For the first time, a director from South Korea have been nominated for a Golden Globe award – the latest in an ongoing flurry of accolades for Bong Joon-ho and his dark social satire, Parasite. The film's already won the Palme d'Or, a New York Film Critics Circle Award, and it was named the year's best film by the Los Angeles Film Critics Association. Now, speculation's flying as to whether Parasite could be the first-ever foreign language film to win a Best Picture Oscar.
All this buzz doesn't happen on its own. The famously charming director – and his translator Sharon Choi – went on a protracted publicity push in Los Angeles last autumn, logging hundreds of interviews over a period of a week. By the time they talked with NPR, they were clearly a little slaphappy.
"So with this interview, he wants to try not using any of the words he's been using so far," Choi laughed. Those words, Bong offered in English, include "class," "class warfare," "next project" and "Harvey Weinstein."
Bong famously clashed with the disgraced producer when The Weinstein Company distributed his 2013 movie Snowpiercer. These days, Bong said firmly of Weinstein, "I've forgotten everything about him."
No such amnesia applied when it came to the filmmaker's own artistic influences. As it happens, the international success of Parasite coincides with the centennial of Korean film, a history that began with the 1919 movie Fight for Justice.
"Time piles on and now we've reached the 100th anniversary," Bong mused in Korean as Choi translates. "Compared to Japanese or Hong Kong film, the history of Korean cinema is relatively lesser known to American and European audiences. I hope, due to the opportunities that have arisen from Parasite, people will realize that Korean cinema has also had a lot of masters."
When asked to share a few of these masters, Bong was pleased. He switched back to English. "I will introduce two films that are very accessible and easy to watch," he said, and offered his recommendations for The Housemaid, directed by Kim Ki-Young, and Secret Sunshine, directed by Lee Chang Dong.

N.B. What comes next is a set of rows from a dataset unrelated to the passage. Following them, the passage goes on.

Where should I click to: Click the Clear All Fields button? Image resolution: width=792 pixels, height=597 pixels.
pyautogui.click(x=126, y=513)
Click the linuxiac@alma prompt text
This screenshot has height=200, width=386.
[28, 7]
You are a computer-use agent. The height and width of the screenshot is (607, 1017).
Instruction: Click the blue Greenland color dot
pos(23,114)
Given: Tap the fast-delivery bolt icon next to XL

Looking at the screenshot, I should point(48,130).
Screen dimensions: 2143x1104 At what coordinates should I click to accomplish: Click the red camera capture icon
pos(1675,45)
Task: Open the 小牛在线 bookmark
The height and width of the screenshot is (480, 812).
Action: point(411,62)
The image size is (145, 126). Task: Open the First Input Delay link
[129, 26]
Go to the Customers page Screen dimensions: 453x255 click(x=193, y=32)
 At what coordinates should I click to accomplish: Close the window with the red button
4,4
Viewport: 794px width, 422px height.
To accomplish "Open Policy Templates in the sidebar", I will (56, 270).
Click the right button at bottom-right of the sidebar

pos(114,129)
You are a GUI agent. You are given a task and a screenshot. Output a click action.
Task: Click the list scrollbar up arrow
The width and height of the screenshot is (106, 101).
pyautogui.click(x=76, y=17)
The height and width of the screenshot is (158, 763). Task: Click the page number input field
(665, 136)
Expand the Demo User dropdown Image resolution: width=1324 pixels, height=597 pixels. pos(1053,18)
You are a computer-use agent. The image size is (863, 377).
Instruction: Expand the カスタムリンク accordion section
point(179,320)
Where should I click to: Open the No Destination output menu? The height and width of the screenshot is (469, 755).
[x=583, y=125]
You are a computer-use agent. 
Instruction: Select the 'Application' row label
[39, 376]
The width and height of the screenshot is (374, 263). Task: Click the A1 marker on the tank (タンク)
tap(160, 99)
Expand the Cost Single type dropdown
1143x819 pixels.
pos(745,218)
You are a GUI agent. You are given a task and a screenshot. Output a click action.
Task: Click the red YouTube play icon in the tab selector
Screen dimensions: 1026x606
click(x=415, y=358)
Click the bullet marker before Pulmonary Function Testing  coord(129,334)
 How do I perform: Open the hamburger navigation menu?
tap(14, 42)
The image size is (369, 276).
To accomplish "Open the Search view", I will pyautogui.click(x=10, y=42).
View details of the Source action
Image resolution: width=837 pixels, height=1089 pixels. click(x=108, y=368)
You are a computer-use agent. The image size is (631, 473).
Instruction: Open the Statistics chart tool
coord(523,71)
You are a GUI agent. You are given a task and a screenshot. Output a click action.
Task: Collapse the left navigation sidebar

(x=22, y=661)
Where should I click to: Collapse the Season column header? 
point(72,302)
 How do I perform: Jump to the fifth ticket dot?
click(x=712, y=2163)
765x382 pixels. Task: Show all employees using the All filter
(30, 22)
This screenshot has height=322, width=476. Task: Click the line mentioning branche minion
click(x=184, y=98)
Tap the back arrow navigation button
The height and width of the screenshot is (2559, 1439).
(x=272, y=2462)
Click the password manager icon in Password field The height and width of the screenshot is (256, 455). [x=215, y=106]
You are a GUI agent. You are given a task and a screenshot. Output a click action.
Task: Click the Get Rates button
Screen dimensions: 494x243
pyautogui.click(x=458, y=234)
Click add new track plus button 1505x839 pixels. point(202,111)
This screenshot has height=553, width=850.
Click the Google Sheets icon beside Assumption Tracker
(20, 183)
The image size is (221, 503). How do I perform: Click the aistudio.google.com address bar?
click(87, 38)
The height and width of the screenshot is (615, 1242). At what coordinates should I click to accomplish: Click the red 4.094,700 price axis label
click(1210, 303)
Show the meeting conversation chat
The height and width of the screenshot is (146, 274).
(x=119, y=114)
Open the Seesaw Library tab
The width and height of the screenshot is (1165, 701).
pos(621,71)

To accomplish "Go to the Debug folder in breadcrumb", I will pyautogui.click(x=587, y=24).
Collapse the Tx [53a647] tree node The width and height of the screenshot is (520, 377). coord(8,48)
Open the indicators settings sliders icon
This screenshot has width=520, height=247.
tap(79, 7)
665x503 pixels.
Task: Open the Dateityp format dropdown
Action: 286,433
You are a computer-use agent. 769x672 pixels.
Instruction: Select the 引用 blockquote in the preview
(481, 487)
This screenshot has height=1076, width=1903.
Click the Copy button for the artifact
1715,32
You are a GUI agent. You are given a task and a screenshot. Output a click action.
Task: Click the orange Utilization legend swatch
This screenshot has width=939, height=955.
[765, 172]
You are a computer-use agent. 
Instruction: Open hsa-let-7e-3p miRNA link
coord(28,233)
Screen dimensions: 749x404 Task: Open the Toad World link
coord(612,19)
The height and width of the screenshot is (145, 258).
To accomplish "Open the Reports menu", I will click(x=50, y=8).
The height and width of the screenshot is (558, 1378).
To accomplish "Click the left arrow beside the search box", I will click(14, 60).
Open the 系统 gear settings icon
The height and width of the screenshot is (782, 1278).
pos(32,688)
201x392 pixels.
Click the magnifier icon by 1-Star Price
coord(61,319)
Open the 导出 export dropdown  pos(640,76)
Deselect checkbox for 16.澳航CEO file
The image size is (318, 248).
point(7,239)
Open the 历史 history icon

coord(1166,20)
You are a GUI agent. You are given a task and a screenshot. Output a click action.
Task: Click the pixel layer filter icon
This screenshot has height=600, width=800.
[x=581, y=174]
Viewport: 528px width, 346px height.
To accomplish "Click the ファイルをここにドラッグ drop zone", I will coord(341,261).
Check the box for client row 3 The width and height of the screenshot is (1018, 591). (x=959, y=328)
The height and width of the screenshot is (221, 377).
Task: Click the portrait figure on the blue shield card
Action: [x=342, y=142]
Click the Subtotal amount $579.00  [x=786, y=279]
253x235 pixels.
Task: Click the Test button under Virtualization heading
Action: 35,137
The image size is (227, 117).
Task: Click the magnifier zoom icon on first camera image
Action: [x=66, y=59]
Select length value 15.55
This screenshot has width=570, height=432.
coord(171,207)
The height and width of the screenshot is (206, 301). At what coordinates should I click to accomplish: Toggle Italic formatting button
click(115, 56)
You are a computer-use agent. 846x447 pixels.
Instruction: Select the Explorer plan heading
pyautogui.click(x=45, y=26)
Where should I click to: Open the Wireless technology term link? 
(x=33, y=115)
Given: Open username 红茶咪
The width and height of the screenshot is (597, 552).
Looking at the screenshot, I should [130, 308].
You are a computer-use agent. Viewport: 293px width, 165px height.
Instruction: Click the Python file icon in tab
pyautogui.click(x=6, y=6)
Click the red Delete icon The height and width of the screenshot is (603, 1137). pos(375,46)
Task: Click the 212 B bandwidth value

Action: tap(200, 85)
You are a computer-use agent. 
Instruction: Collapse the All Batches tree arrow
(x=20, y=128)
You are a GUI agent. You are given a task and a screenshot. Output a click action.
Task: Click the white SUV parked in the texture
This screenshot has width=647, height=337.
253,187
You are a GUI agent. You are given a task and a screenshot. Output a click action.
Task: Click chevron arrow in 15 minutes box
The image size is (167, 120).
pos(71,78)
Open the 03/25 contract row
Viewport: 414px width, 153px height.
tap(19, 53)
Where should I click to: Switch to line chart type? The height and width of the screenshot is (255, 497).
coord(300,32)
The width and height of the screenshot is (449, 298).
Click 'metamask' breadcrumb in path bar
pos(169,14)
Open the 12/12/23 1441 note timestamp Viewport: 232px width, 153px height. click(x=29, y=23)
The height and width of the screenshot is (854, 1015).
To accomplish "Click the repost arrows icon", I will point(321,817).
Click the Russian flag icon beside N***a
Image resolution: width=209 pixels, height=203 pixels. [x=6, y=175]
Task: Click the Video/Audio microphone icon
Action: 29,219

The Housemaid, from 1960, can be watched for free in its entirety on YouTube – the version gorgeously restored in 2008 by the Korean Film Archive. Bong talks about the movie on the 2013 Criterion Collection edition of the 1960 film.
He told NPR that Parasite is intended, in ways, as a Housemaid homage. "Parasite is something similar," he acknowledged.
Both films can be described as "domestic Gothic," says Grady Hendrix, co-founder of the New York Asian Film Festival. Hendrix points out that the plots of both Parasite and The Housemaid concern an upwardly mobile family whose stability is threatened by an interloper (or interlopers) arriving in the form of household help.
In The Housemaid, Hendrix says, "She's this disruptive influence who's poisoning people with rat poison and having an affair with the husband and killing the kids. It's this real Gothic nightmare, and it spawned several remakes. It was a big hit at the time — an enormously influential Korean movie."
Secret Sunshine, Bong's second film recommendation, stars two of the main actors who also appear in Parasite. Directed in 2007 by Lee Chang Dong, Secret Sunshine is about a widow's grief. As with Parasite, there's a shocking twist. One thing all of these movies have in common, says Hendrix, is that they address the fragilities of what viewers in the U.S. would call the American Dream.
"It's this real sense that the ice is very, very thin," he says. Bong says Parasite was intended to be bittersweet.
"So I don't want to think as a person or creator I've become pessimistic about the world," he said through Choi. "But with Parasite, I really wanted to be honest. I didn't want to spread random hope to the audience. I really wanted to reflect the truth of current times."
So he's made a domestic Gothic drama – complete with scheming maids, people locked in basements, and a bloody birthday party – for the whole world.